### LISTED ENTRIES ###
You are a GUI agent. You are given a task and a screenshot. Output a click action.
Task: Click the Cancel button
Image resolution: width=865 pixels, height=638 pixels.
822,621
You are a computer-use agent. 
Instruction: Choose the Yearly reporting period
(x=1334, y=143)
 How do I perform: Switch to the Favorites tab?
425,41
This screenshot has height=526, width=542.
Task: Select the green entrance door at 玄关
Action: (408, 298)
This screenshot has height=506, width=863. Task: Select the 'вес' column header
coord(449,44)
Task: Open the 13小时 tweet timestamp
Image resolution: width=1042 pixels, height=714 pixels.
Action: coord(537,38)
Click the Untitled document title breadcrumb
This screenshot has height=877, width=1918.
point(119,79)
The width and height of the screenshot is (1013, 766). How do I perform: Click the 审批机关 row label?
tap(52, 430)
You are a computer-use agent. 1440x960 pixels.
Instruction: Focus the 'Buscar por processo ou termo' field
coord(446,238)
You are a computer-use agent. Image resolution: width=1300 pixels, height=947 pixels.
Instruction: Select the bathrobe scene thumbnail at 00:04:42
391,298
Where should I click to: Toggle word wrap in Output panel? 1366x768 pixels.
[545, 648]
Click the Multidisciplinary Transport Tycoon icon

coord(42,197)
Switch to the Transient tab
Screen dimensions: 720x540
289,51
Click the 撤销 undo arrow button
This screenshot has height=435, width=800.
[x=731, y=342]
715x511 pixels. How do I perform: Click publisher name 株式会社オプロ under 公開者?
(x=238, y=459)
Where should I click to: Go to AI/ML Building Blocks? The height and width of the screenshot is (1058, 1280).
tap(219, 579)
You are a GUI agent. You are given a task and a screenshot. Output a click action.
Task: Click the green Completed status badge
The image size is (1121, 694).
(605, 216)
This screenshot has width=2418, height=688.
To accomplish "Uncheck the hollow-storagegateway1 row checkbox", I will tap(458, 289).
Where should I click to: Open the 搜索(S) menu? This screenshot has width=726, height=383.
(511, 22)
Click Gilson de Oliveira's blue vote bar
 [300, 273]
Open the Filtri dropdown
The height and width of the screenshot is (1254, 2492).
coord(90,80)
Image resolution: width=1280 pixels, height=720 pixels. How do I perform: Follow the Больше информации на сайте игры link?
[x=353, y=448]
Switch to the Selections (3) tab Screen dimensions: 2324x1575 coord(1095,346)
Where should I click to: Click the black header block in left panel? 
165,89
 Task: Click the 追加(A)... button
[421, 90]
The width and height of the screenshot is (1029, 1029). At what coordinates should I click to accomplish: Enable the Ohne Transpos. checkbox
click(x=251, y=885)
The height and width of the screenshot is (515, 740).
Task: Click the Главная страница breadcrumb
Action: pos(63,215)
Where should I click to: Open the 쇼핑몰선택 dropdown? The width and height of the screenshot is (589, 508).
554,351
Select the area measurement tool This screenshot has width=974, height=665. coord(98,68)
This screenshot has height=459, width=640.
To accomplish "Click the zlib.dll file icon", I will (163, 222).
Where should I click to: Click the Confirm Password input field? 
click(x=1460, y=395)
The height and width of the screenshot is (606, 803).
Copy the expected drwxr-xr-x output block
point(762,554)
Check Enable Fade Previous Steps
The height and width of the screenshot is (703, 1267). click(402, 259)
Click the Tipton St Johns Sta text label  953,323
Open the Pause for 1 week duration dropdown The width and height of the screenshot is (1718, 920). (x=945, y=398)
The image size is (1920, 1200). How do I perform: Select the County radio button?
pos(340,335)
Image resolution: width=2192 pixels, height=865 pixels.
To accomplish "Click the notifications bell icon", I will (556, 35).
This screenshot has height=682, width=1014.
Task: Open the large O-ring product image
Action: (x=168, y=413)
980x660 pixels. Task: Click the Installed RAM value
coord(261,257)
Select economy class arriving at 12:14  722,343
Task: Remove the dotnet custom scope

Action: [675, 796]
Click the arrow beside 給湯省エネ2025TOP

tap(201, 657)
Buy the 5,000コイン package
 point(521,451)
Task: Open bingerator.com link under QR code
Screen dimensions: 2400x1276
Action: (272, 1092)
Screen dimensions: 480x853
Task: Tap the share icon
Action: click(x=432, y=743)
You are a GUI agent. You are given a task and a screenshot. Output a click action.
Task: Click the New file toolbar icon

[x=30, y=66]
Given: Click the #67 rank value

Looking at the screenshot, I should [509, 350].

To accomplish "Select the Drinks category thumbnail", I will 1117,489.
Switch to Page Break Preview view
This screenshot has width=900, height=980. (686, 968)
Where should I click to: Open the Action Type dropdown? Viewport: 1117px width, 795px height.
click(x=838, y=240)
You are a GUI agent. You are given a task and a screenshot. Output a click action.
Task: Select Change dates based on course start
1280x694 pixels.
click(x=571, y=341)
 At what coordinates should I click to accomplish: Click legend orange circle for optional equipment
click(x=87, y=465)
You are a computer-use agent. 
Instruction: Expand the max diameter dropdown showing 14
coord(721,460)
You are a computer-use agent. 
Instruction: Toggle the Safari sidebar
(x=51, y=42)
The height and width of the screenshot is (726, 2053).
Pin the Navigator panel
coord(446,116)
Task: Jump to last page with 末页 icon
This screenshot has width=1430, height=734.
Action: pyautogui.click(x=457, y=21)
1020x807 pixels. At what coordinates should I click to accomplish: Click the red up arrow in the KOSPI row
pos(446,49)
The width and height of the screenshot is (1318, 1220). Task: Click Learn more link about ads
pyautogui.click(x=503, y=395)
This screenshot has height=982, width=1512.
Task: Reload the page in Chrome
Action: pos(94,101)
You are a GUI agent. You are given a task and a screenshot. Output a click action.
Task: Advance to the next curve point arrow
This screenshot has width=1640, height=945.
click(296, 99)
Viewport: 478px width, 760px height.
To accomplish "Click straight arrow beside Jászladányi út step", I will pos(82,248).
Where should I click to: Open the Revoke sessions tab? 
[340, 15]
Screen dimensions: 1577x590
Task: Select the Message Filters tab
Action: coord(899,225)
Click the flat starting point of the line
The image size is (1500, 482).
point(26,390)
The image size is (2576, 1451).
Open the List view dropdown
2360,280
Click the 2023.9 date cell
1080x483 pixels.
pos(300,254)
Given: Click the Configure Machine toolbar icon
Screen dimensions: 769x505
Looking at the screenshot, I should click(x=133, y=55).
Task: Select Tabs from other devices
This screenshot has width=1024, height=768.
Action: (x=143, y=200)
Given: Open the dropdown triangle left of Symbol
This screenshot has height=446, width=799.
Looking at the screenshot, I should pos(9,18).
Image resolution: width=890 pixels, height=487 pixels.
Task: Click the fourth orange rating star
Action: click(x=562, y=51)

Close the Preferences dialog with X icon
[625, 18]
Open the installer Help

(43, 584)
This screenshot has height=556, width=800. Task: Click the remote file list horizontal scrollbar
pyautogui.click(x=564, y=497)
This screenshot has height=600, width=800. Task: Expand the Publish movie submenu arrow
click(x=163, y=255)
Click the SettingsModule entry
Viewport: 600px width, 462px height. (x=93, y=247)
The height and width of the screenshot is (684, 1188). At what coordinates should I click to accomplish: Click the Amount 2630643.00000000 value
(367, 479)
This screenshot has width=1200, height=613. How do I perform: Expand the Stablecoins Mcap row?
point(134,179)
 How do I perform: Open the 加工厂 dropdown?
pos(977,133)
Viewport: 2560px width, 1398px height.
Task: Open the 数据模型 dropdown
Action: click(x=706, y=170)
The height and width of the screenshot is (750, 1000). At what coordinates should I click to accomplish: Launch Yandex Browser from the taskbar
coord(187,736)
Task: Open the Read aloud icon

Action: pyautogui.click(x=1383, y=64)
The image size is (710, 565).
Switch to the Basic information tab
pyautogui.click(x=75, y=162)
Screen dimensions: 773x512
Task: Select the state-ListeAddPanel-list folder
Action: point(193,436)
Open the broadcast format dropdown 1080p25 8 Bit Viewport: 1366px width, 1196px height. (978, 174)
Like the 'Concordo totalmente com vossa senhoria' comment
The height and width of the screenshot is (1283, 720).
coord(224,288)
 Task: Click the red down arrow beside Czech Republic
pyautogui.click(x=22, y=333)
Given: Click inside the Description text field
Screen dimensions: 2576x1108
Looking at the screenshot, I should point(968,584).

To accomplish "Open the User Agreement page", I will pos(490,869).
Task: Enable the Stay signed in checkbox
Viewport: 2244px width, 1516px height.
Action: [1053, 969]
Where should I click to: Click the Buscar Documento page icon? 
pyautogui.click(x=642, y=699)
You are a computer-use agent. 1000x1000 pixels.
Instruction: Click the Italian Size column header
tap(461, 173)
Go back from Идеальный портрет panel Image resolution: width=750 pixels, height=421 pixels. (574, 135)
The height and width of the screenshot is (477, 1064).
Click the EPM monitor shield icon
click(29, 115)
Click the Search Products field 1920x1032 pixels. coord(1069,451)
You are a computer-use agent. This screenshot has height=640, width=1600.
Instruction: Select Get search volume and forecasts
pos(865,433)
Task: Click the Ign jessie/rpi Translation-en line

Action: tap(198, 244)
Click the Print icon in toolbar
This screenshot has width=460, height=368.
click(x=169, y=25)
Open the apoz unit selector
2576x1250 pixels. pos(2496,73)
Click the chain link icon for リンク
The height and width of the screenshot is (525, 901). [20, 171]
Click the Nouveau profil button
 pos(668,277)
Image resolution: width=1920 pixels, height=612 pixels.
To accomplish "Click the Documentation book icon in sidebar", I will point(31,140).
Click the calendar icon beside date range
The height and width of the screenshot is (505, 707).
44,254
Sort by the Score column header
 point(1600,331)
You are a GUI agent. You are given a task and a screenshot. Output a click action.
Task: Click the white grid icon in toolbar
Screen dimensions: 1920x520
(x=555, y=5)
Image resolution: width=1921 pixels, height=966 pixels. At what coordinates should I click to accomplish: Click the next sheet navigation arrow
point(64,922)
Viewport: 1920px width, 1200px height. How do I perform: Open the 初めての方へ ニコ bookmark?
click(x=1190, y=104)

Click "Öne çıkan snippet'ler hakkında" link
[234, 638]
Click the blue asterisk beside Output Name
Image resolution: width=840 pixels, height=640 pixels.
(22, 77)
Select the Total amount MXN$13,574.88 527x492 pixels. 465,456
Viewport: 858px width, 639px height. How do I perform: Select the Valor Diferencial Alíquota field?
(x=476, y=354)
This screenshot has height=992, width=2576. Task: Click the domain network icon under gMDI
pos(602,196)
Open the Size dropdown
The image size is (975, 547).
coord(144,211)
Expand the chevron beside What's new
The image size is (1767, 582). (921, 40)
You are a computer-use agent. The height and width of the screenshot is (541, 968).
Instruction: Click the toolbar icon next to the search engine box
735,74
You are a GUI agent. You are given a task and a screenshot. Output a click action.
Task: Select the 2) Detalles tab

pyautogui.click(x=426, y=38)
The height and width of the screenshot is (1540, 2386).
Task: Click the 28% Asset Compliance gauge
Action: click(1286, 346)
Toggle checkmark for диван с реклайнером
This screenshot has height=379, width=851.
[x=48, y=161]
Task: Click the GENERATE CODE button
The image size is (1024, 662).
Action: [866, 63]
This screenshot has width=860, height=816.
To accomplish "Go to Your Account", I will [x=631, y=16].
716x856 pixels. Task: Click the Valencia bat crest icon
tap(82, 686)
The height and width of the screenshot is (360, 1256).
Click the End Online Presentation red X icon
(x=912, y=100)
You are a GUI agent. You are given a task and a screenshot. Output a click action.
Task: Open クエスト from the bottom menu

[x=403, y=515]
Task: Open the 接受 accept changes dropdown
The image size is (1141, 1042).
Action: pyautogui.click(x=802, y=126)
###
PROBLEM DETAILS :: Extract every line in the records that contains the string "Expand".

SOLVED PROBLEM ::
Instruction: Expand the max diameter dropdown showing 14
This screenshot has height=600, width=800. Task: Expand the Publish movie submenu arrow
This screenshot has width=1200, height=613. How do I perform: Expand the Stablecoins Mcap row?
Expand the chevron beside What's new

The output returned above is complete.